● ASSIGNED TASK: Every line holding the string "agent" is to be copied from the entries below.

---- SUPPLIED MATERIAL

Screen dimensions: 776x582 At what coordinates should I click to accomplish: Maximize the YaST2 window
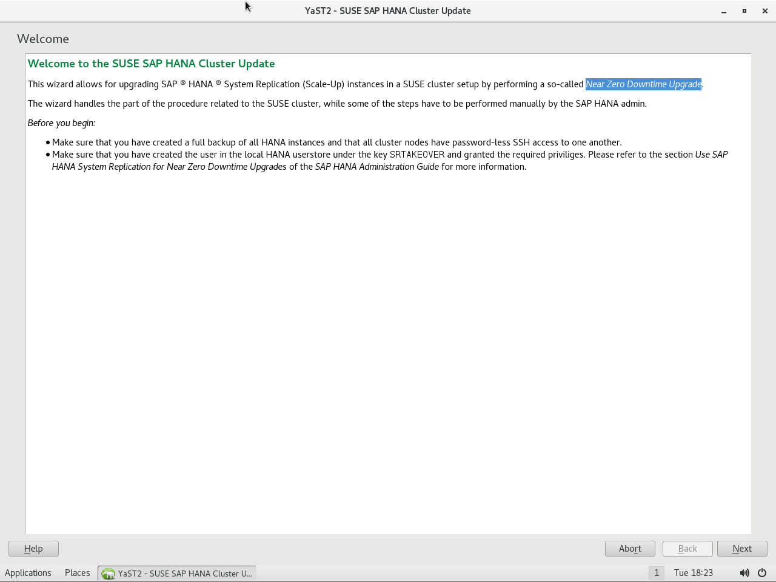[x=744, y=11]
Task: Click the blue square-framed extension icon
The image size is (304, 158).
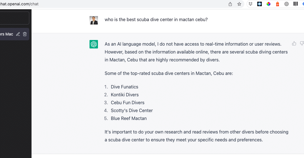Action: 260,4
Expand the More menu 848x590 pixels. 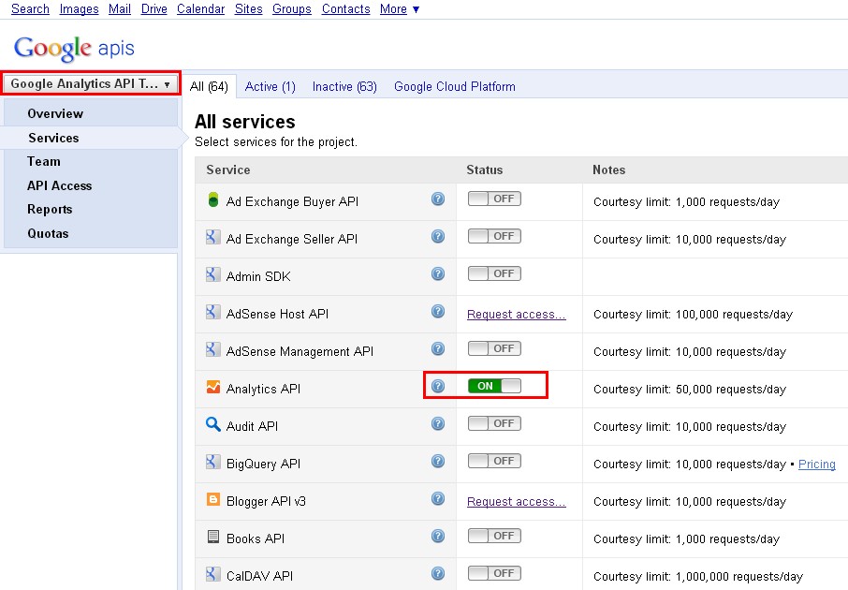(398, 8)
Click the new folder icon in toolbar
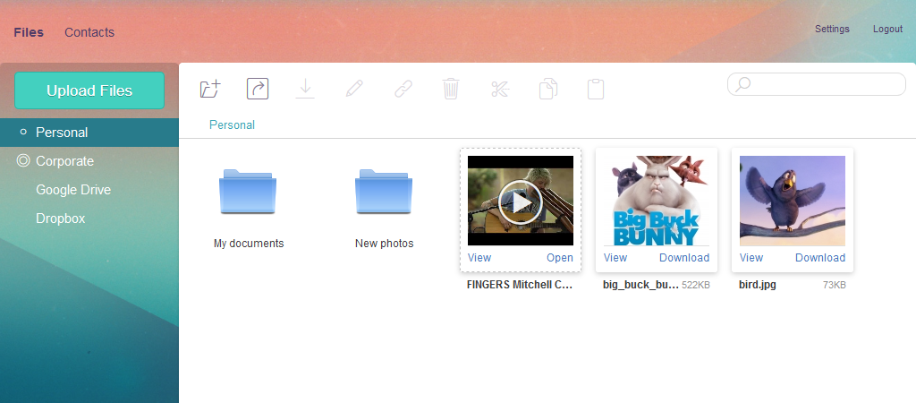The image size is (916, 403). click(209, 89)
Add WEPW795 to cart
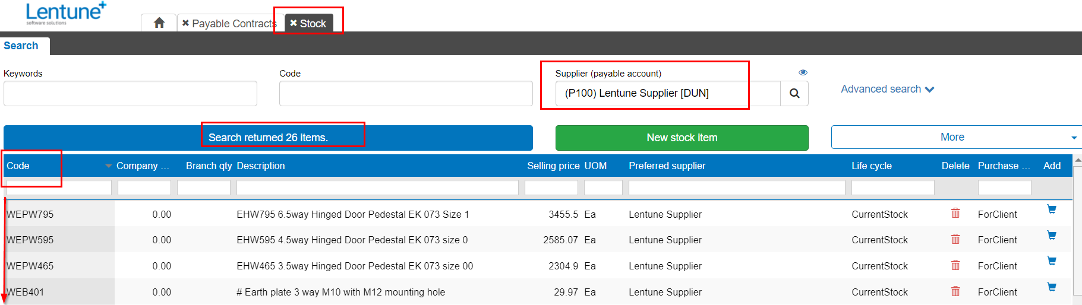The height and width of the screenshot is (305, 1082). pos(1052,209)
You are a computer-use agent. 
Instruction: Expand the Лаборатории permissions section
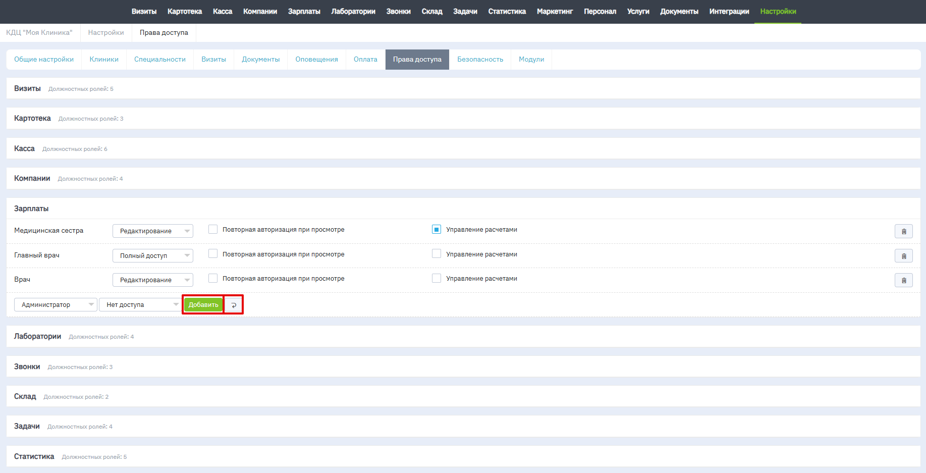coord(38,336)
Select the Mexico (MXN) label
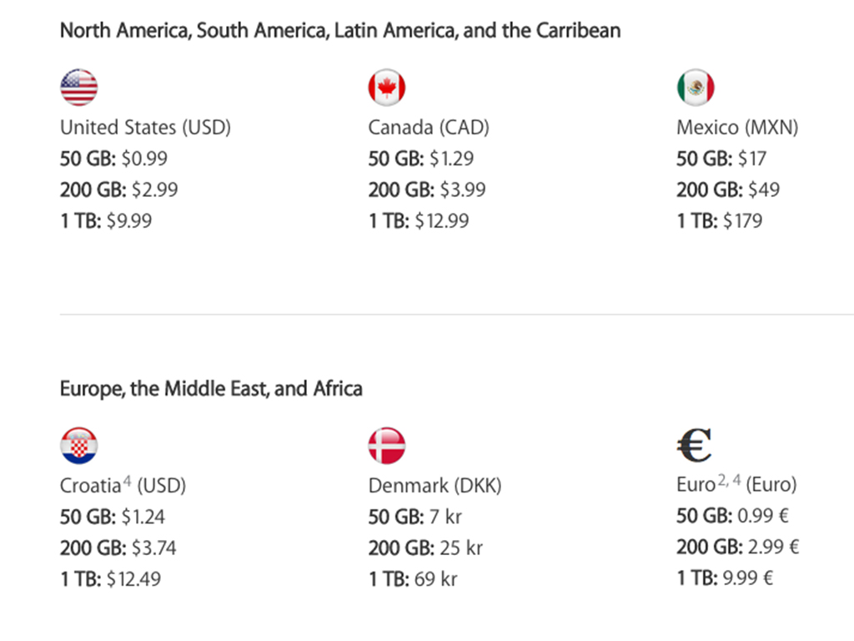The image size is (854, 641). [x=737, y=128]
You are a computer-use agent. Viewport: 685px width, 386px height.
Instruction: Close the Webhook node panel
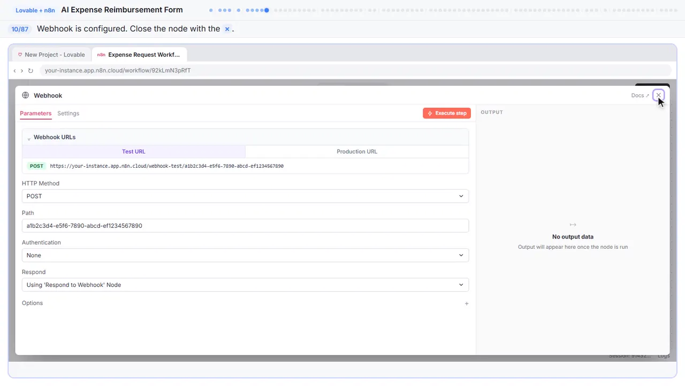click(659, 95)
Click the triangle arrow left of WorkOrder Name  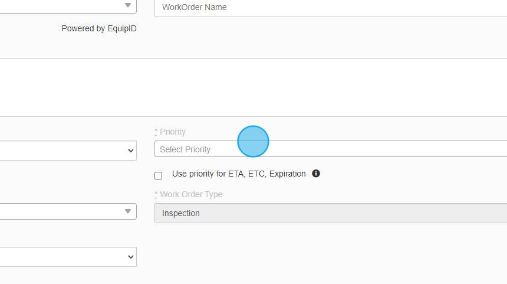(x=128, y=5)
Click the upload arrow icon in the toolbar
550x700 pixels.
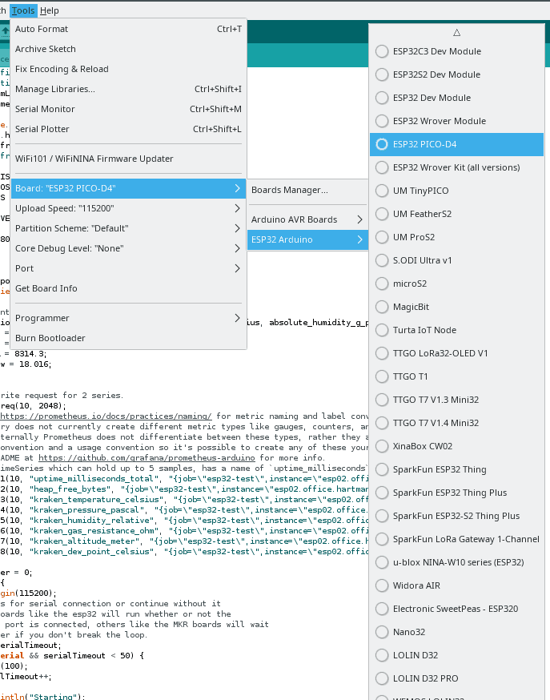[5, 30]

--------

● OUTPUT OF THE TASK:
You are a computer-use agent. 
You are a computer-use agent. Viewport: 685px width, 386px height.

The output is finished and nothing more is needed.